Who We Are Lessons from long-ago travels
In business travels abroad from 1977 to 1989 I remember delightful dining experiences, those in Brussels and Singapore among the best. I remember illnesses, especially my Australian “shingles in Sydney” episode. But what I remember most are lessons learned about customs and how people lived their lives.
My first true international excursion was to Israel. Back then plane hijackings seemed to occur regularly. But my company wanted me to familiarize myself with its hotels. Shortly after landing at Tel Aviv’s Ben Gurion Airport I was paged to come up front. I had no idea what might be in play. The flight attendant said, “They’re here to pick you up.”
As I walked down the ramp, two soldiers waited for me in military garb with Uzi submachine guns at their side. One of them said, “Nothing to worry about. You’re going to Arab countries afterwards. They won’t let you in if you have an Israeli stamp in your passport.”
So, I realized that governments knew about arriving and departing passengers and could circumvent passport screening procedures. For me, no James Bond encounter could have surpassed that afternoon’s drama.
My three days in Israel brought new revelations. For example, I learned that the Jaffa orange was heralded there. And that to avoid restrictions on buying-and-selling fruit, Israeli oranges were flown to Greece from Tel Aviv, re-packaged with Greek markings on the shipping crates, and then sold in Arab countries.
On another trip to that part of the world, I waited on a runway as locals carrying small appliances boarded a flight from Athens to Kuwait. Shortly after our take off, I saw smoke coming from a front row of seats. A passenger had turned on a battery-operated skillet. He was trying to fry food! Who knew that in some parts of the world, a hungry airline passenger could grill his own lunch on a flight?
Two years later in Cairo the hotel’s manager surprised me. He held my hand as we strolled through his lobby. Embarrassed, I bit my lip hoping no one saw us. Eventually, I learned that hand-holding, as well other ways men expressed their collegial friendship, was acceptable then in some foreign countries.
On trips across the Pacific, my education about folkways continued. In Manila, the Jeepney buses with their colorful painted sides reminded me of the New York City graffiti craze. I rode on them a few times. I was amazed to learn that when all seats were taken, passengers just hung on the outside backs of the Jeepneys, much like hitchhikers cling on the rear of freight trains.
On that same trip, one afternoon a guide took me on a tour of its Chinese Catholic cemetery. Lined with rows of magnificent mausoleums it looked like a wealthy American suburb. The guide added, “Most of these mausoleums have baths and overnight accommodations. People come here on All Saints Day to honor their deceased relatives.”
I later read that some sections of the cemetery were known as Millionaires’ Row and Little Beverly Hills. A fence-like structure surrounded the entire conclave. I walked up an inclined street so I could get a look at what was on the other side. Three or four children, completely naked, played seemingly joyfully in muddy water. Their homes stood behind them, a world far less opulent then the mausoleums on my side of the fence. I started tearing.
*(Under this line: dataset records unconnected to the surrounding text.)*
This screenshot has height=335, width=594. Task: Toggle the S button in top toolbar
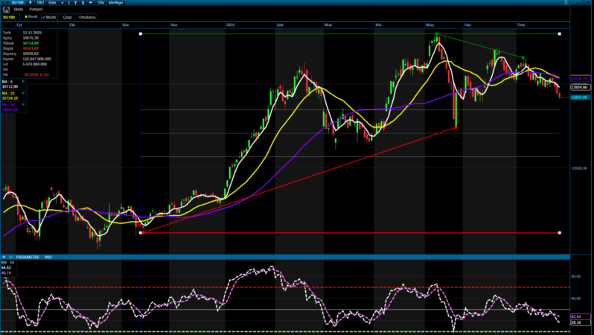pyautogui.click(x=83, y=3)

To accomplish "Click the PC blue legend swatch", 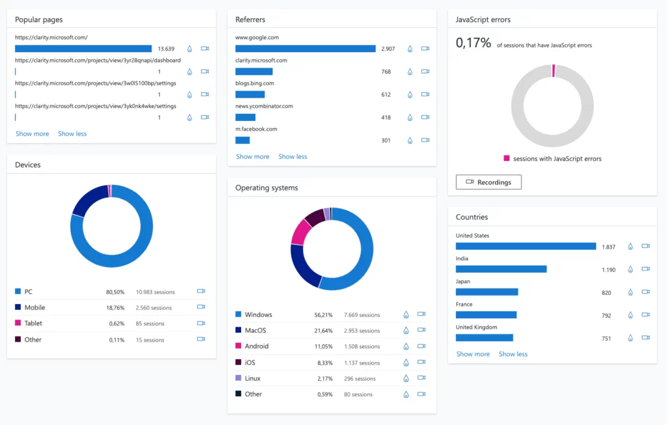I will pyautogui.click(x=18, y=292).
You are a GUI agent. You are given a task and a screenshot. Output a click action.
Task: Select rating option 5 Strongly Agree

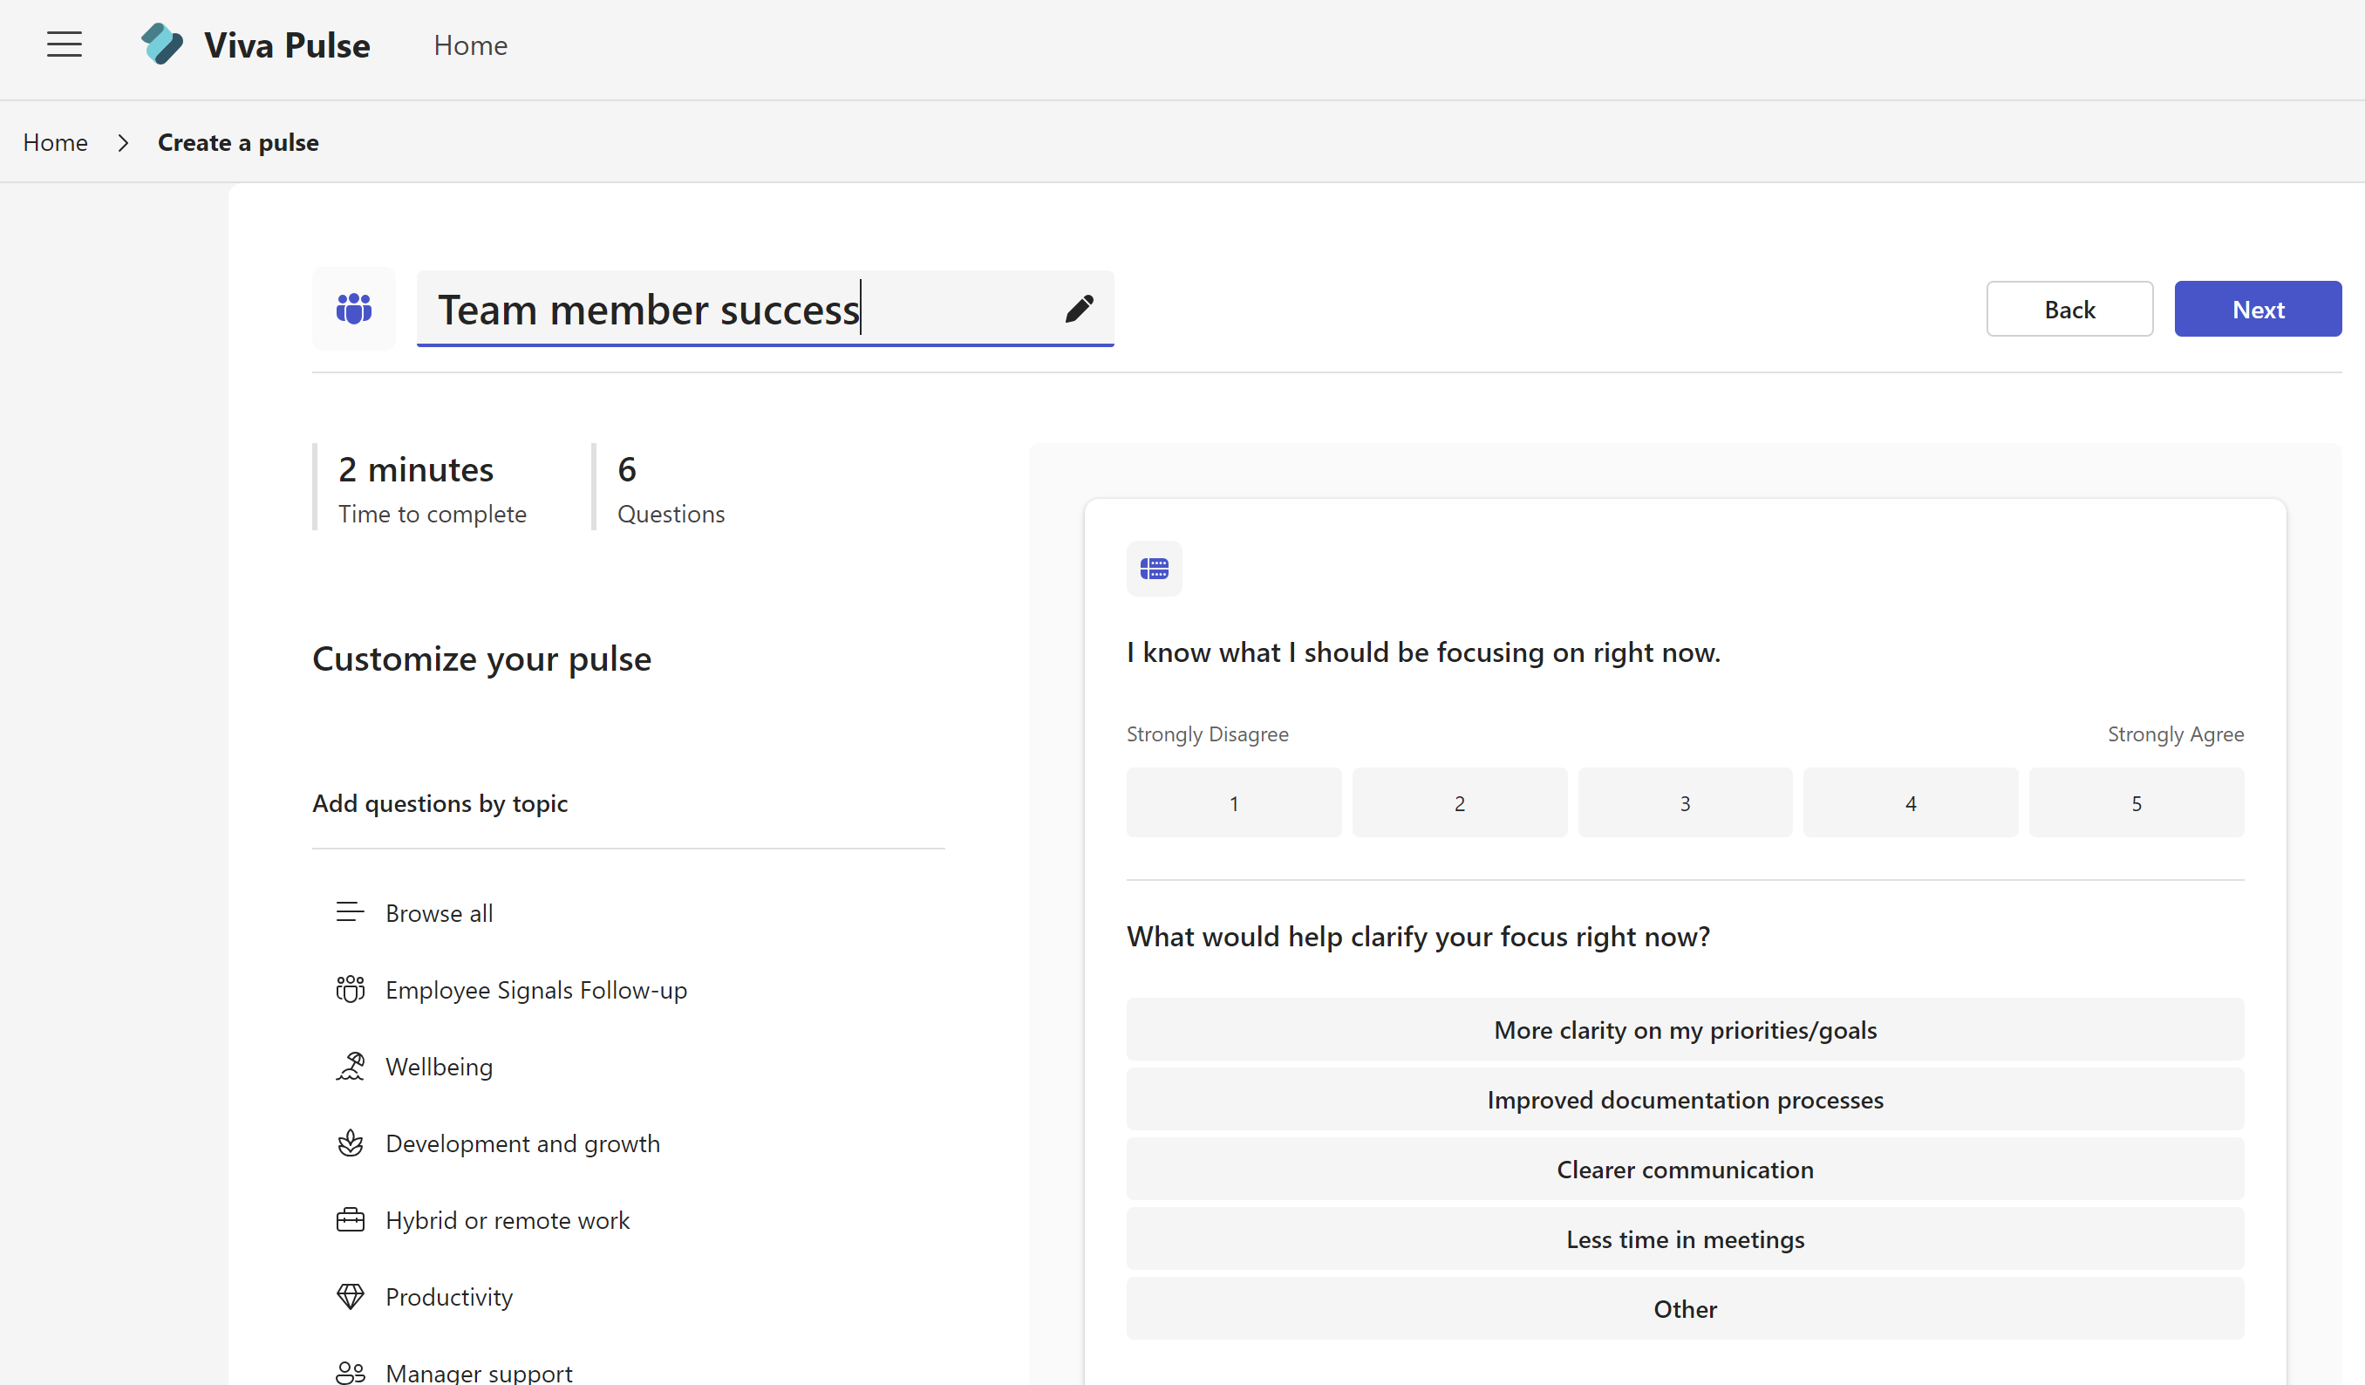(2136, 801)
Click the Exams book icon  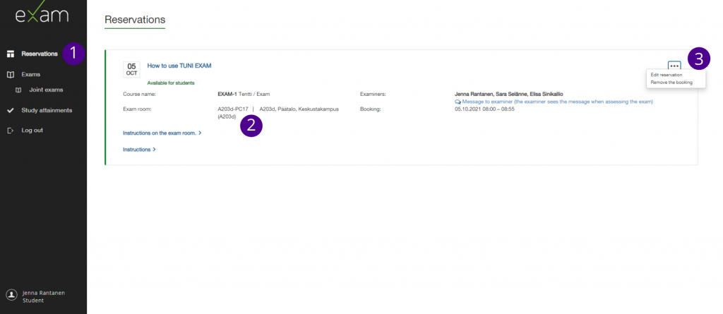[11, 74]
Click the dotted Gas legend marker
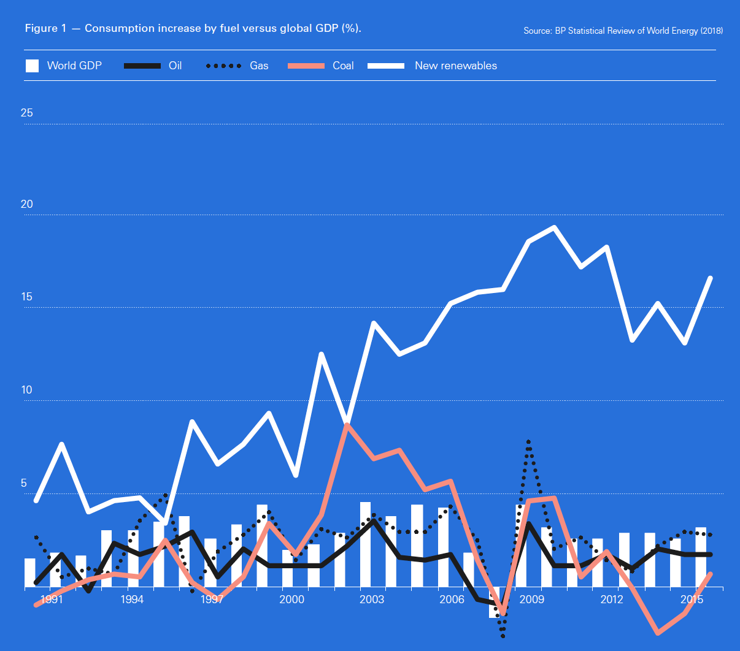This screenshot has height=651, width=740. pyautogui.click(x=224, y=66)
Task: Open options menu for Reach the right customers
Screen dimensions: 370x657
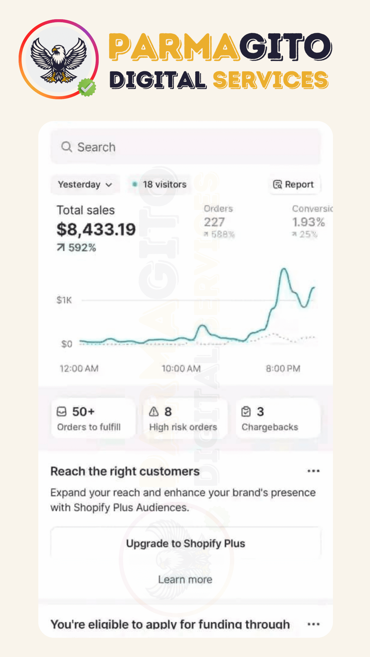Action: tap(313, 471)
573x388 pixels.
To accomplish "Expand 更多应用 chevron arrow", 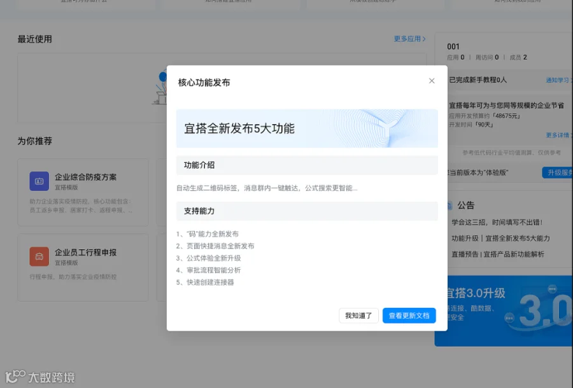I will click(424, 39).
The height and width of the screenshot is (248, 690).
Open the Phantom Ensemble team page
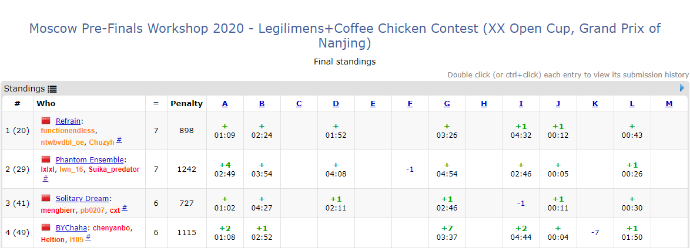[x=89, y=159]
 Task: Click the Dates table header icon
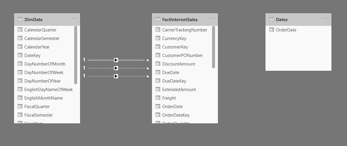tap(272, 20)
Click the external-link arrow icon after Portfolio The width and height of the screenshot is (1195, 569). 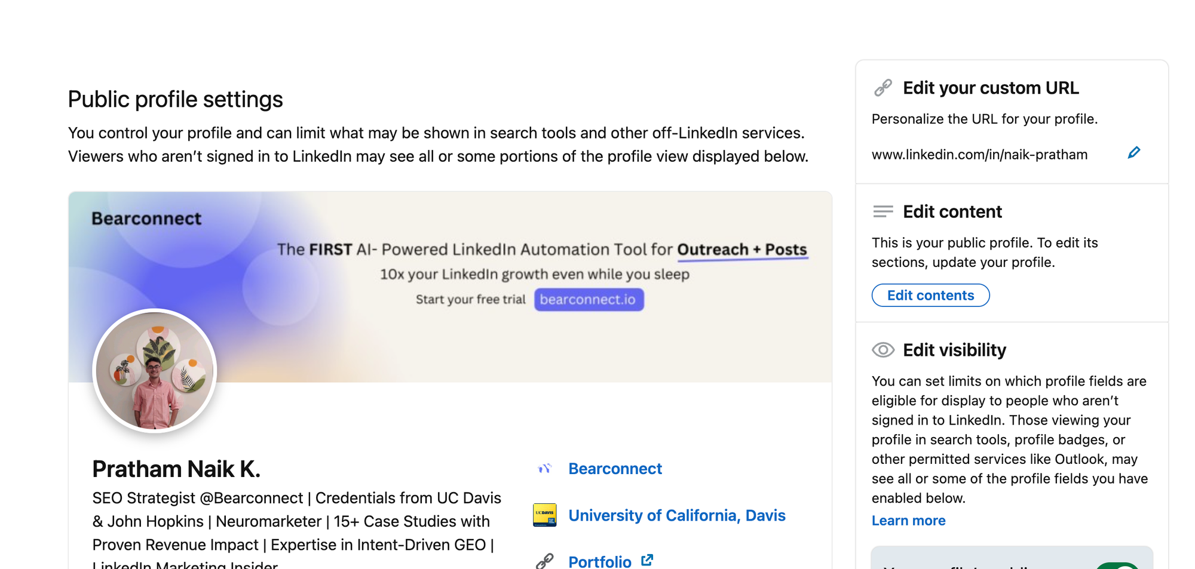[647, 561]
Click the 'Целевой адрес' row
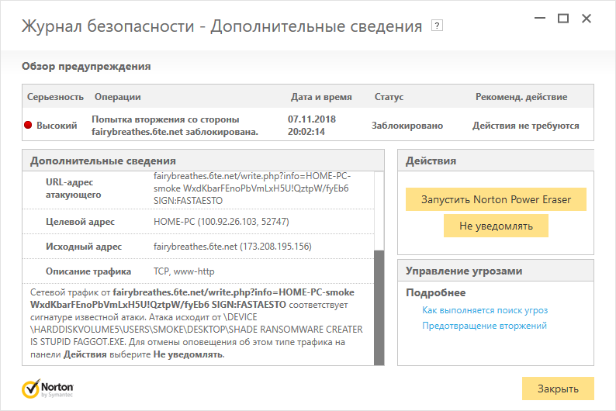616x411 pixels. pos(202,222)
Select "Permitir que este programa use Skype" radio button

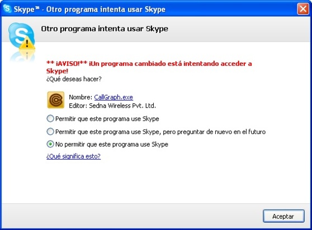50,118
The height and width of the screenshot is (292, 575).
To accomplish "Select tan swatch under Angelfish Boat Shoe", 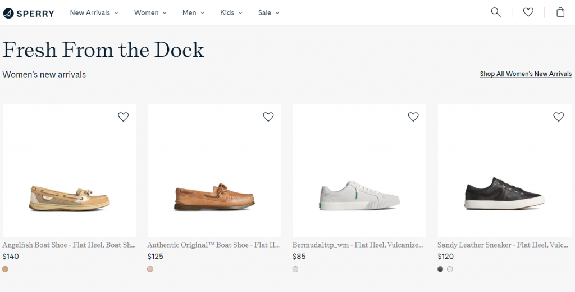I will click(5, 269).
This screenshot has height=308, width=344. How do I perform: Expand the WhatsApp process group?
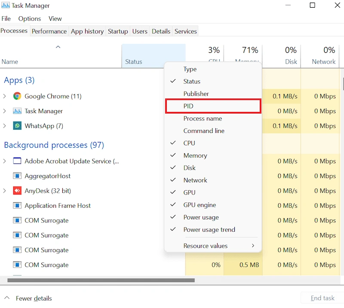click(5, 126)
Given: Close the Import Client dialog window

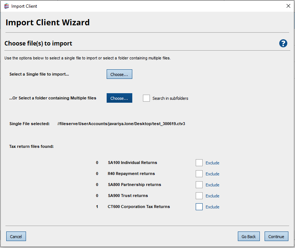Looking at the screenshot, I should pyautogui.click(x=288, y=6).
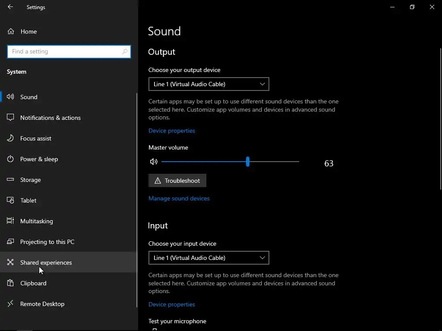
Task: Open Manage sound devices link
Action: tap(179, 198)
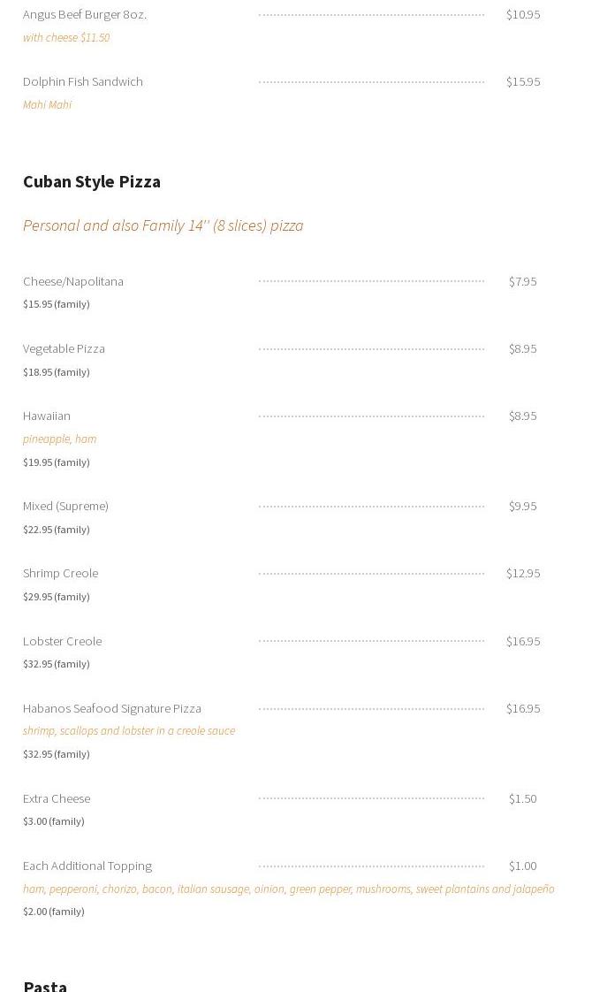This screenshot has width=592, height=992.
Task: Click the $1.50 Extra Cheese price
Action: 523,799
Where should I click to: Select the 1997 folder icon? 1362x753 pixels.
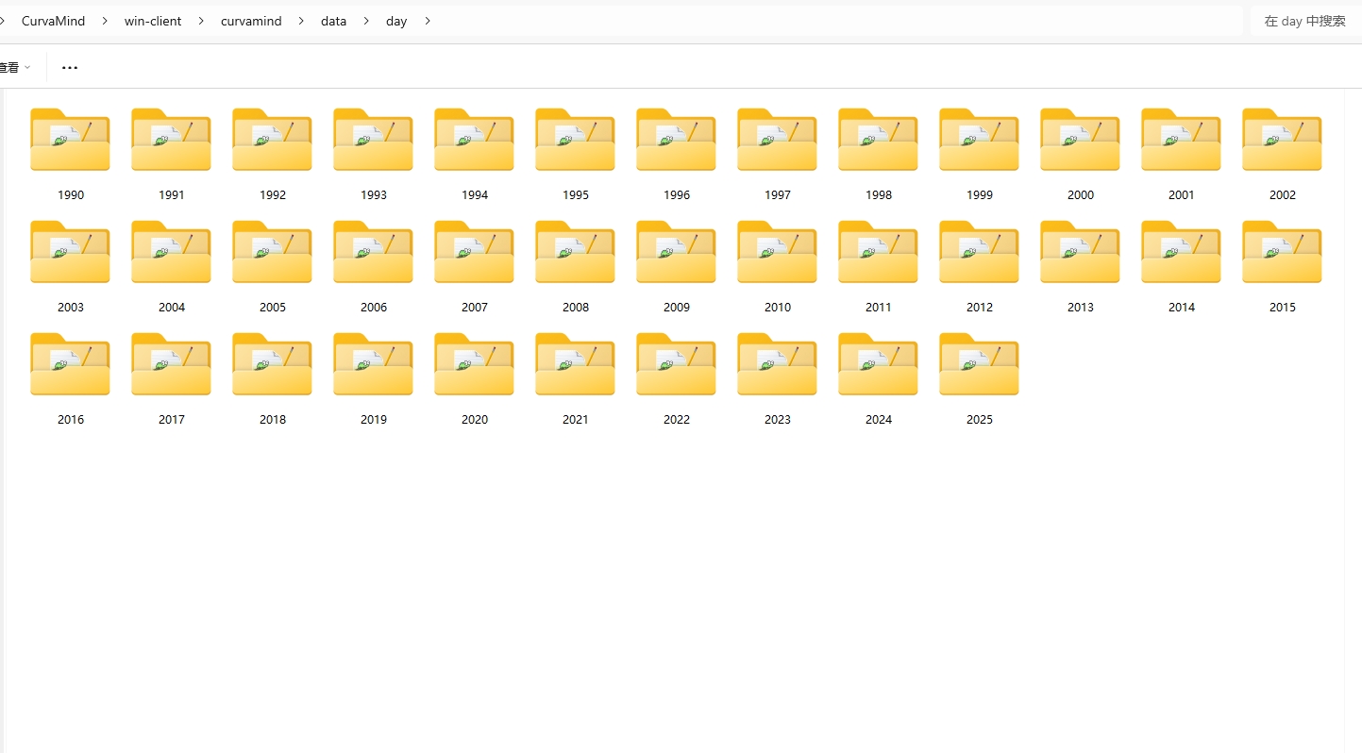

Closer to home, my cultural consciousness continued to expand. In Montreal, Canada, several times a year my employer’s training center hosted management development seminars for 24 to 28 department heads from different countries. Two attendees were assigned one hotel room. In one seminar, Moshe, an Israeli, and Mounir, an Egyptian, bunked together.
These two gentlemen became close friends. Because of their different backgrounds and the politics of that time, their bonding seemed inconceivable to me. I hesitated probing but finally asked how their friendship was possible. One of them said, “It’s our governments, not the people, who can’t get along.”
I could write a book filled with vignettes about my going to virtually every continent during my 12 years of business traveling abroad. As I went from country to country, I gained a deeper understanding of its people — and learned that every culture has a life uniquely its own.